I tried imagining myself talking with the killer, putting the arguments he had implied in his mouth, trying to figure out what was bothering me about the note.

“Why are you killing these people?” I imagined myself asking.

“Because I want to, and there’s no reason for me not to,” the hypothetical killer responded.

“There’s pragmatism. You’re likely to be caught.”

“I clearly don’t think so. I think myself very clever. And why shouldn’t I? The police have no idea who I am.”

“That’s true. So that leaves the moral reason.”

“Exactly. Which doesn’t apply.”

“Because you’re a psychological egoist.”

“That’s right, I am. I said so in my note.”

“But psychological egoism is moronic.”

“Yes, it is.”

“So, what am I missing?”

“I don’t know. I’m just a figment of your imagination.”

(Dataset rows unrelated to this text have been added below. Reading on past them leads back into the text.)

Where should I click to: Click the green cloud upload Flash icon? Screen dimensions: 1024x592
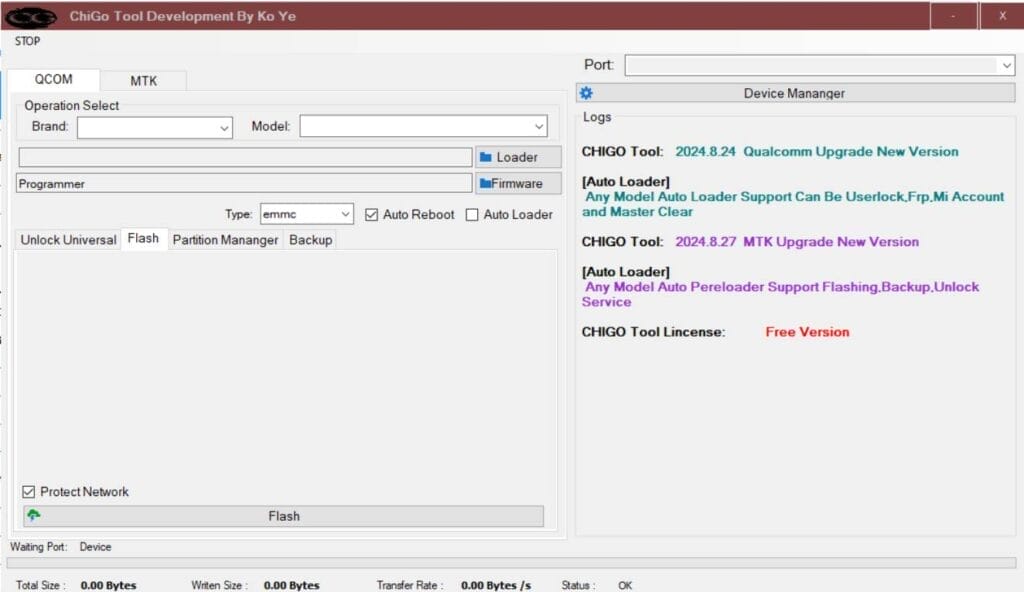click(x=34, y=516)
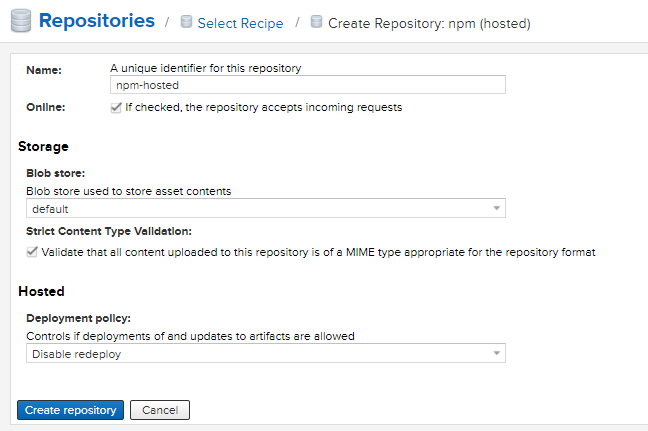Click the Hosted section heading
Screen dimensions: 648x431
(41, 291)
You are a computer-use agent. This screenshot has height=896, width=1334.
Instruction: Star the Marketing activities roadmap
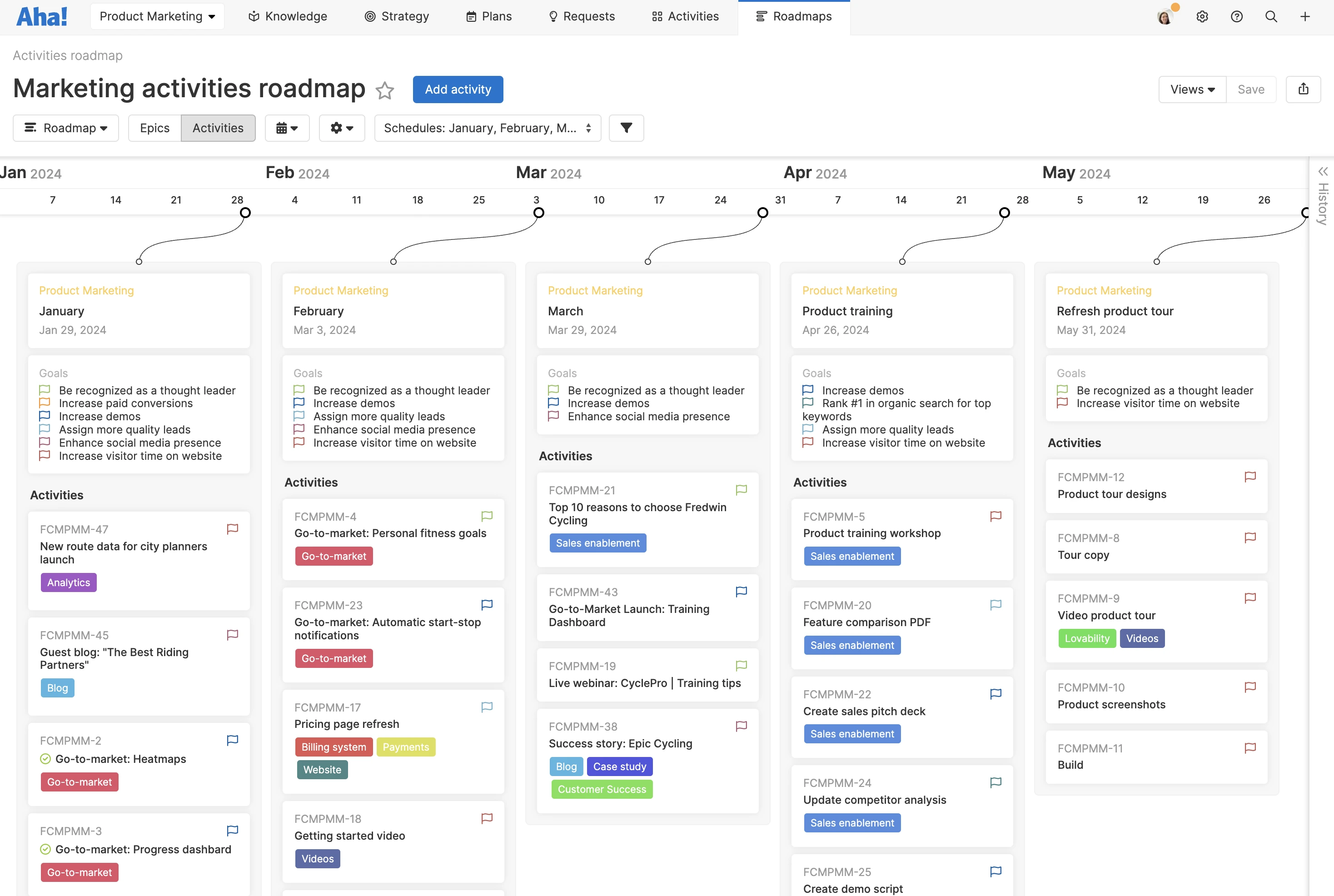pos(385,90)
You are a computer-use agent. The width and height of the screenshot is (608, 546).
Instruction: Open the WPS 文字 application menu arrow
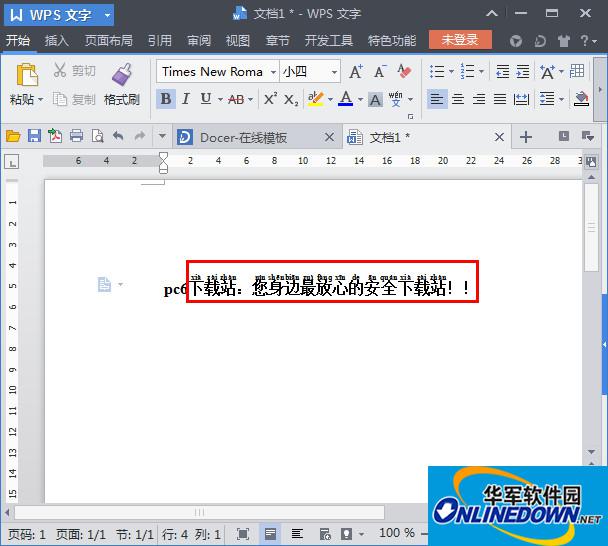[x=107, y=15]
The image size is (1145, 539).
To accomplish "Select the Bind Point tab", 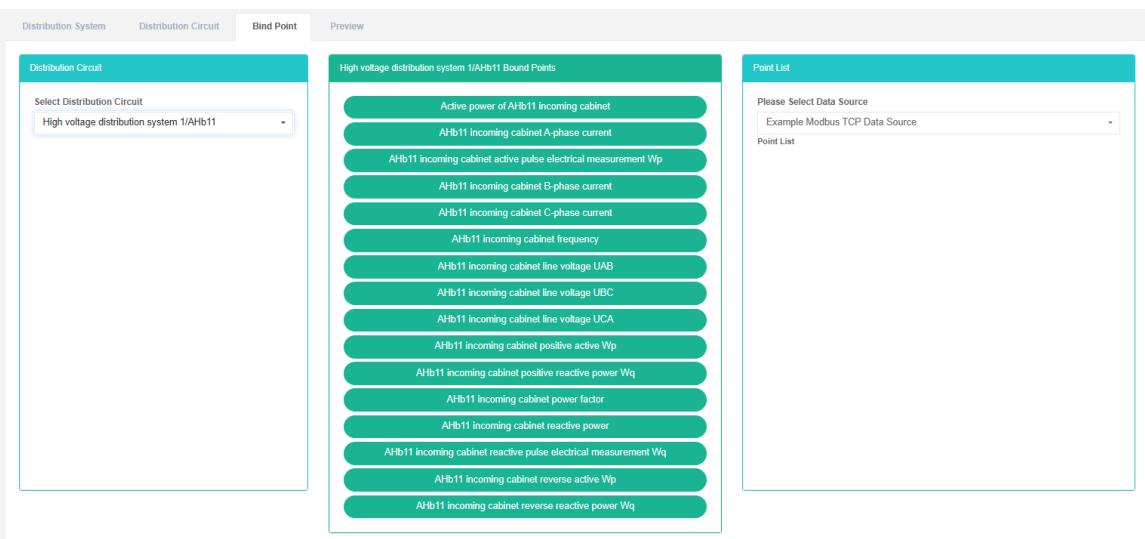I will pos(273,25).
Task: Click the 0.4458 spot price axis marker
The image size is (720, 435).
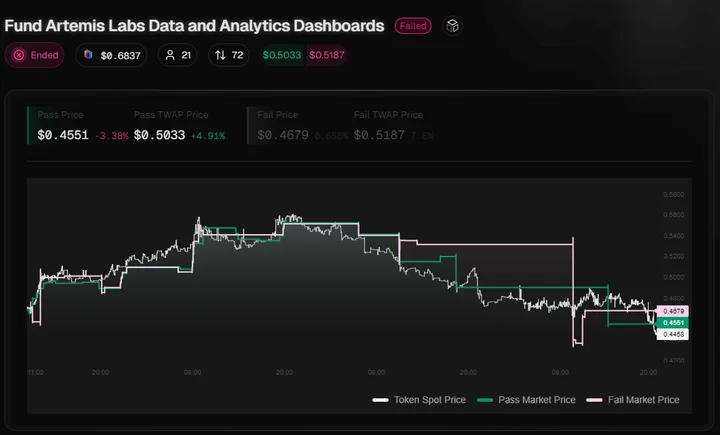Action: (673, 334)
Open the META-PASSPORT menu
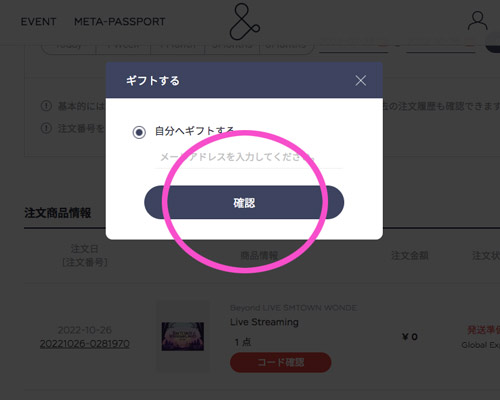 [x=120, y=22]
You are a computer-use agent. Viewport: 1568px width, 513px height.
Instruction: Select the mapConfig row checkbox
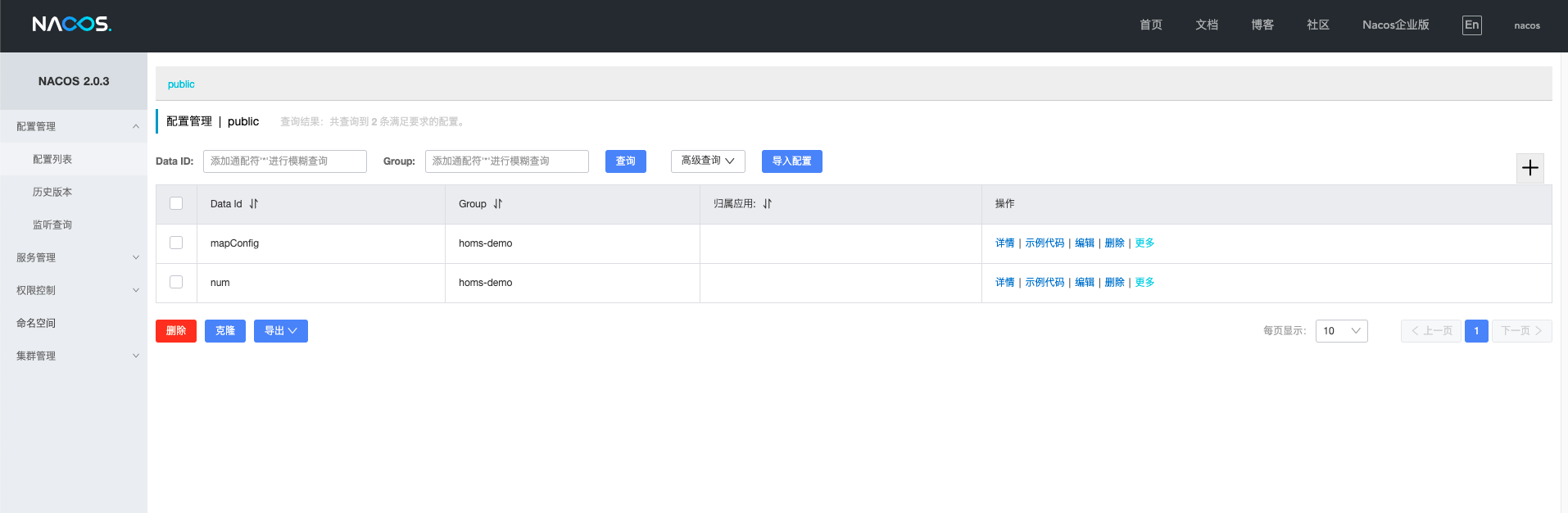point(176,243)
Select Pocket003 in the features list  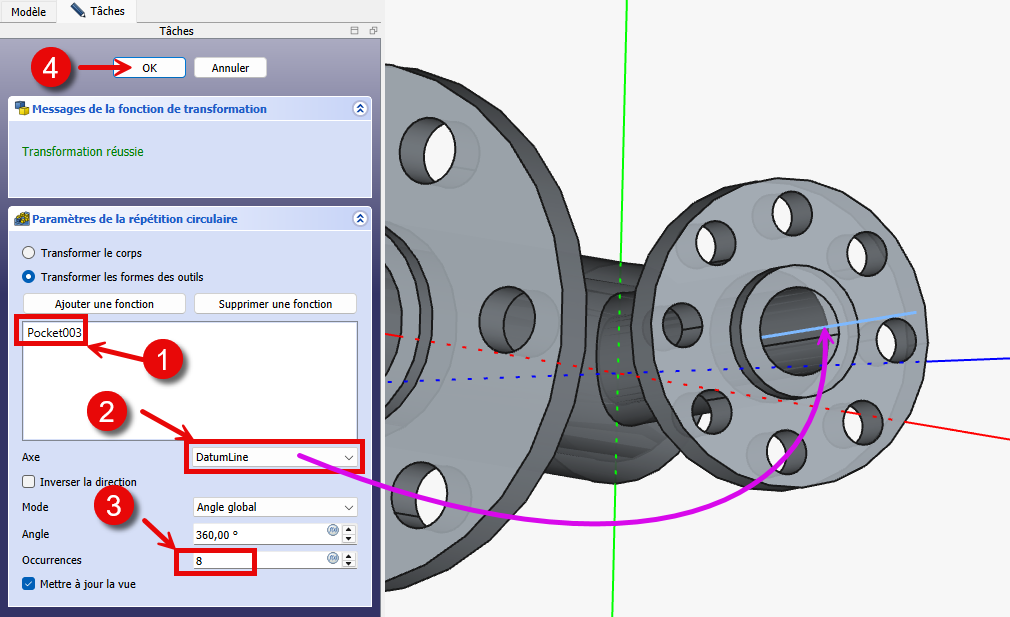[54, 333]
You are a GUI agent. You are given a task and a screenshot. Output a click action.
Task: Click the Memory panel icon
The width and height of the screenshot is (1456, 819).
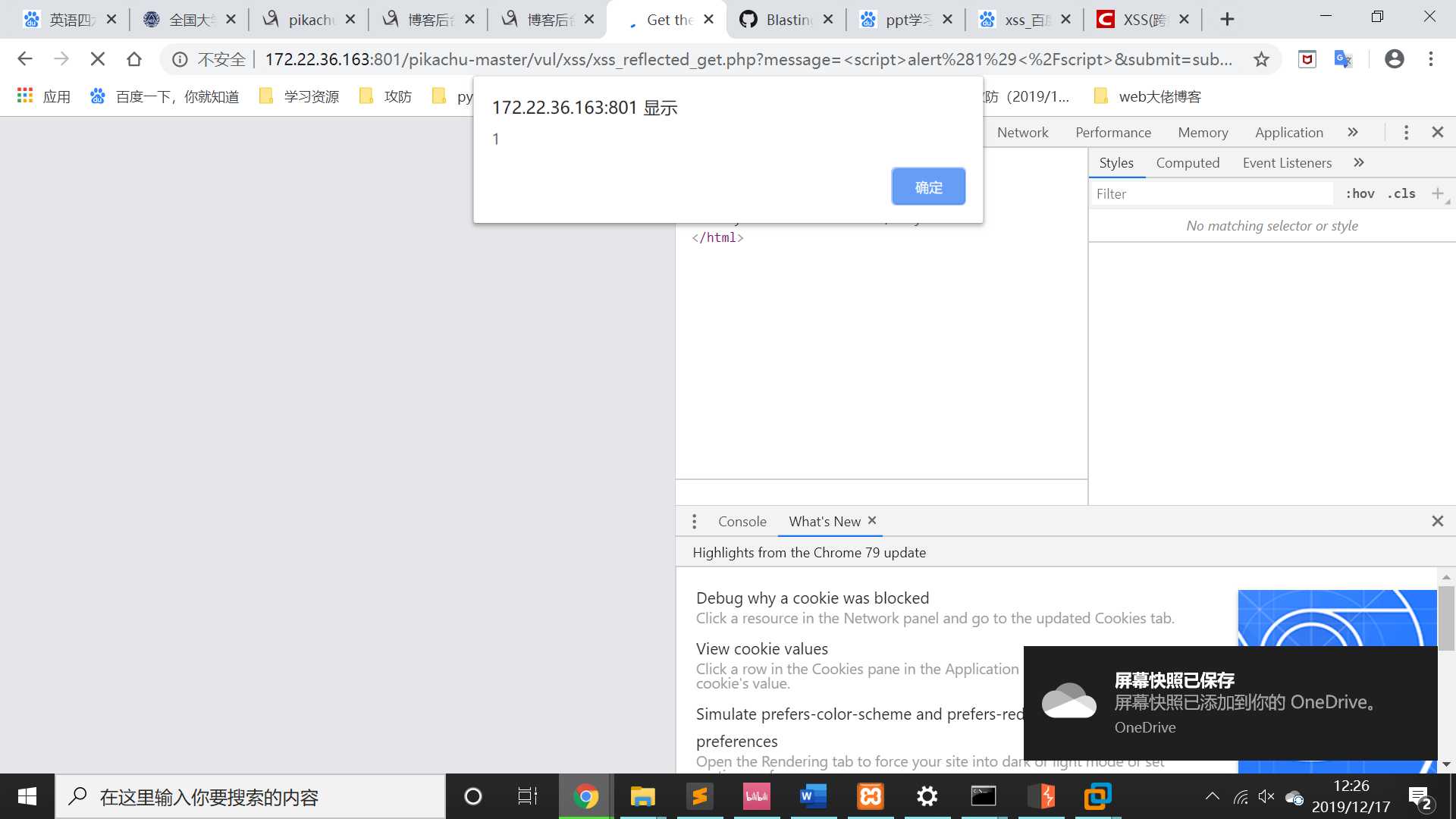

Ugh. Something wasn’t right, I just couldn’t figure out what. I went to get myself a drink from my office fridge, not a necessity for philosophizing but certainly a nice bonus, and my phone went off. I had a text from Eamon, a rather large nihilist I had found the meaning of life for the previous week. The preview said: Thanks again for helping me . . .

I smiled at that and picked out an orange juice from the fridge. I went back to my chair, took a drink, and opened the text. It read:

Thanks again for helping me . . . but some of my old nihilist buddies weren’t too happy about it. They said they were going to find you and kill you. Just a heads-up.